- [Rows contained in a dataset]:
_____

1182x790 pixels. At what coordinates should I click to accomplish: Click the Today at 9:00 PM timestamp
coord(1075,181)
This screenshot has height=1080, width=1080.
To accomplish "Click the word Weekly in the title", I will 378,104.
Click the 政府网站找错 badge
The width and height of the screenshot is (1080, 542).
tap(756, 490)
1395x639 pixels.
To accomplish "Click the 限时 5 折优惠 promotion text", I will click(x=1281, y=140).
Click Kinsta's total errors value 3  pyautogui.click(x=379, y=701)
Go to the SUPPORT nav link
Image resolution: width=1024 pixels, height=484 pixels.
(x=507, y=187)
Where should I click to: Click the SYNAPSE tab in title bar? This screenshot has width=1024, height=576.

_____

- [TASK DETAILS]:
Reproduce every one of the rows above word for word, with no changes.

- [PROBLEM SOLUTION]:
1182x790 pixels. At what coordinates should I click to accomplish: Click the Today at 9:00 PM timestamp
coord(1075,181)
This screenshot has height=1080, width=1080.
To accomplish "Click the word Weekly in the title", I will 378,104.
Click the 政府网站找错 badge
The width and height of the screenshot is (1080, 542).
tap(756, 490)
1395x639 pixels.
To accomplish "Click the 限时 5 折优惠 promotion text", I will click(x=1281, y=140).
Click Kinsta's total errors value 3  pyautogui.click(x=379, y=701)
Go to the SUPPORT nav link
Image resolution: width=1024 pixels, height=484 pixels.
(x=507, y=187)
Where should I click to: Click the SYNAPSE tab in title bar? This screenshot has width=1024, height=576.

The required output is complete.